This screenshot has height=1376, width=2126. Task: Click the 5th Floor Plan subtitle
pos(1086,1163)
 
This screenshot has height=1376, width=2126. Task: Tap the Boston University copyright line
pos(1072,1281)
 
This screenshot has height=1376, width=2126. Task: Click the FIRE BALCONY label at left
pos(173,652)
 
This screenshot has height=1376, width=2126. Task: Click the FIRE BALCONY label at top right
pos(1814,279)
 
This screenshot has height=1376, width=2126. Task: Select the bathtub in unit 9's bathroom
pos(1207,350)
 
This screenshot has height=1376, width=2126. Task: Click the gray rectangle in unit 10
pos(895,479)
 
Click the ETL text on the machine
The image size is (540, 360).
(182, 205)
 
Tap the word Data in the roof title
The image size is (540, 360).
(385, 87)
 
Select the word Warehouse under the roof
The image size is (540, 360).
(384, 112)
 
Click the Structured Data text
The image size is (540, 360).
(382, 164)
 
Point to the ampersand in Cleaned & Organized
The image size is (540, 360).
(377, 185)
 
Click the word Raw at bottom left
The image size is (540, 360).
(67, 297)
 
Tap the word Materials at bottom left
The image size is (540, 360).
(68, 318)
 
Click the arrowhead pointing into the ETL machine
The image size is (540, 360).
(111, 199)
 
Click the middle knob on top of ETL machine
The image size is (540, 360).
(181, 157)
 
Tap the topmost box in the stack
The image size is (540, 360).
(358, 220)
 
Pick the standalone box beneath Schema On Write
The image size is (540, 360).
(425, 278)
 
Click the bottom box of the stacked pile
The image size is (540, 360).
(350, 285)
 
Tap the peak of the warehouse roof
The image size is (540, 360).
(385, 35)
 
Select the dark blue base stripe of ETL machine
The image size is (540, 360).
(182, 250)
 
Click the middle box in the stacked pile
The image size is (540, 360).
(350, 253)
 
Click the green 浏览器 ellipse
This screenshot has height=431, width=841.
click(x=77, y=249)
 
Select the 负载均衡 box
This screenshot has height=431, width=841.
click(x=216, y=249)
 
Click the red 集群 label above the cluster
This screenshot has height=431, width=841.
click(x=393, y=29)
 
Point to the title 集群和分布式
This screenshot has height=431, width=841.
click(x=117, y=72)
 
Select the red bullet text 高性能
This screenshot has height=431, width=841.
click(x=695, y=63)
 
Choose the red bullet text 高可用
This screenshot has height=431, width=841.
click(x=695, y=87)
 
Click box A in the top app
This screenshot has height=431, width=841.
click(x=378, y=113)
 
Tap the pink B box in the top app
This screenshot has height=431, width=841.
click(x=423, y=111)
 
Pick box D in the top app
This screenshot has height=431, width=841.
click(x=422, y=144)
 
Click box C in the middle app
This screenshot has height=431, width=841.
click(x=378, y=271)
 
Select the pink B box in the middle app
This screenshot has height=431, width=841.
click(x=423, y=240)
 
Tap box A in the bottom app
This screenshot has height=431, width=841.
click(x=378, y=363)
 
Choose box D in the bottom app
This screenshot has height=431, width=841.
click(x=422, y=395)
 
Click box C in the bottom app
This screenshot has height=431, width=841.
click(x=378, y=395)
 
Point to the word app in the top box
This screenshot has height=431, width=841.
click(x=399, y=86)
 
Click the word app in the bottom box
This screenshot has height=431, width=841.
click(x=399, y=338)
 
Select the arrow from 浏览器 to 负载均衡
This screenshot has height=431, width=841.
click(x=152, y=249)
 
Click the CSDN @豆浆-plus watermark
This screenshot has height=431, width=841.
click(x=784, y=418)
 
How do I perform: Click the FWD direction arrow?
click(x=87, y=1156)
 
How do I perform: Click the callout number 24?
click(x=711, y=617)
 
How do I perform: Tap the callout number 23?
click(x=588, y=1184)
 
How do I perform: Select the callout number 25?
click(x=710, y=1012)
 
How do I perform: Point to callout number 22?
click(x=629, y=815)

**Given instruction**
Please copy the rows above word for word, starting at the line containing "Point to the title 集群和分布式" and ending at the line containing "click(x=422, y=395)", with both of those lines included.

**Solved exercise**
Point to the title 集群和分布式
This screenshot has height=431, width=841.
click(x=117, y=72)
 
Select the red bullet text 高性能
This screenshot has height=431, width=841.
click(x=695, y=63)
 
Choose the red bullet text 高可用
This screenshot has height=431, width=841.
click(x=695, y=87)
 
Click box A in the top app
This screenshot has height=431, width=841.
click(x=378, y=113)
 
Tap the pink B box in the top app
This screenshot has height=431, width=841.
click(x=423, y=111)
 
Pick box D in the top app
This screenshot has height=431, width=841.
click(x=422, y=144)
 
Click box C in the middle app
This screenshot has height=431, width=841.
click(x=378, y=271)
 
Select the pink B box in the middle app
This screenshot has height=431, width=841.
click(x=423, y=240)
 
Tap box A in the bottom app
This screenshot has height=431, width=841.
click(x=378, y=363)
 
Choose box D in the bottom app
This screenshot has height=431, width=841.
click(x=422, y=395)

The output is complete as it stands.